Gaven Morris says the ABC’s per-capita funding is lower than that of other public broadcasters. (ABC News)
ABC News director Gaven Morris says there is “no more fat to cut at the ABC”, and an $84-million reduction in funding revealed in the federal budget will “cut into the muscle” at the broadcaster.
Tuesday’s budget included a three-year freeze to the annual indexation of the ABC’s operational funding, which effectively cuts $84 million from the organisation over that period.
Mr Morris said that comes on top of $254 million in cuts to the ABC’s funding since 2014.
“Make no mistake, there is no more fat to cut at the ABC,” he said. “Any more cuts to the ABC cut into the muscle of the organisation.”
In a speech at the Melbourne Press Club, he said the ABC was the “most minutely scrutinised media organisation in Australia and every dollar we spend must be accounted for … it’s absolutely as it should be”.
Mr Morris said that almost 96 per cent of the news division’s annual $202.4-million budget was spent on journalism and production.
He told the audience of media professionals the ABC’s per capita funding is 34 per cent lower that the average of other public broadcasters.
“We serve a population one third the size of the UK, and yet we have one eighth the budget of the BBC,” he said.
Mr Morris also outlined the ABC’s Local Journalism Initiative, which he said would reposition the ABC’s capital city newsrooms to deliver faster breaking news across platforms, as well as more in-depth coverage.

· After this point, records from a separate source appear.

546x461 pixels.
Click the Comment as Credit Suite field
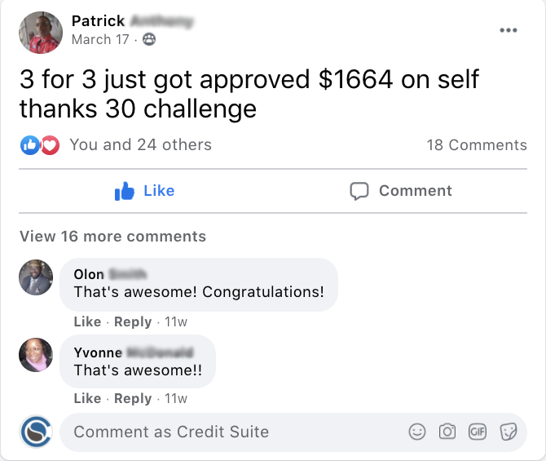(228, 432)
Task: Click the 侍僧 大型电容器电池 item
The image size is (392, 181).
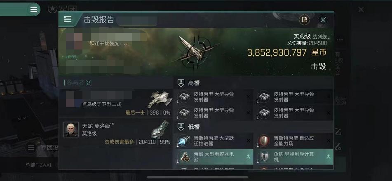Action: tap(213, 157)
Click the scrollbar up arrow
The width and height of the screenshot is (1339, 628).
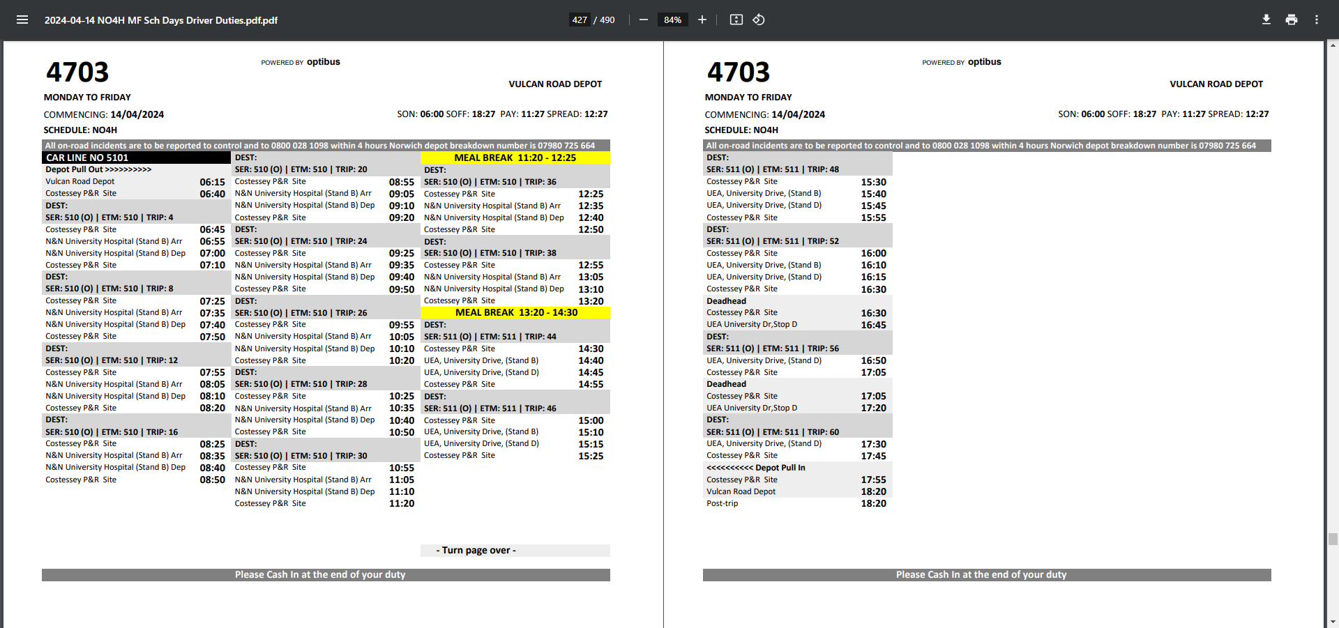[x=1333, y=46]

“We want our journalists in those newsrooms to have the time, the resources and the ability to do a stronger, bolder brand of journalism for state and territory audiences,” he said.

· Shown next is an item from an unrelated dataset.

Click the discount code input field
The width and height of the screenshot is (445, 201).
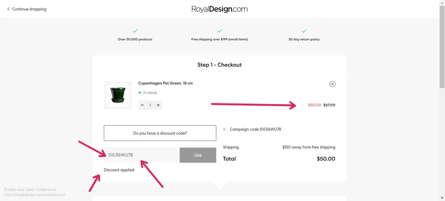(x=141, y=155)
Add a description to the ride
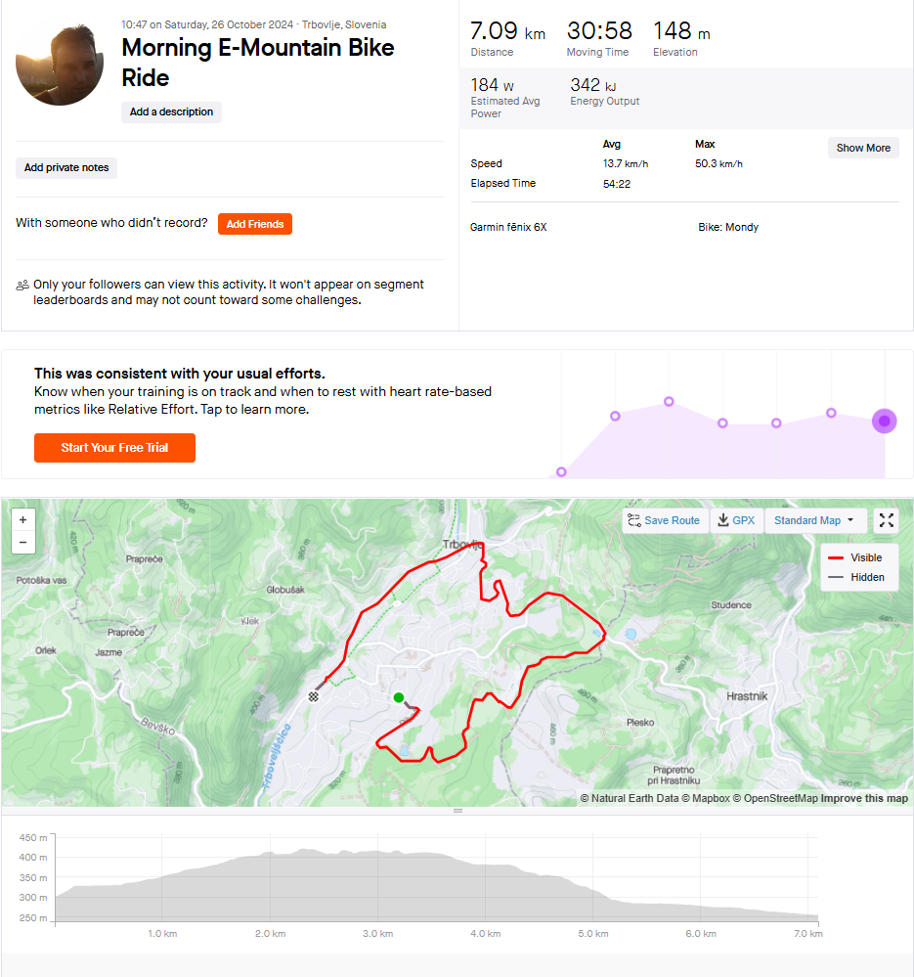914x977 pixels. click(171, 112)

The plan is expected to result in about 20 redundancies.
“Obviously as managers of the ABC it’s never nice to be working through any sort of plan where people are going to be leaving us,” Mr Morris said.
He said ABC News was “lean”, with only 4 per cent of the budget going to back-office functions and management.
“In 1987, your ABC famously, as you all recall, cost eight cents a day. In 1987 dollar terms, we now cost each Australian four cents a day.
“We’re working more efficiently, using our resources better, as taxpayers would expect us to.”
The cuts outlined in the federal budget will not be imposed until July, 2019.
The ABC is preparing its triennial funding submission for 2019-2022.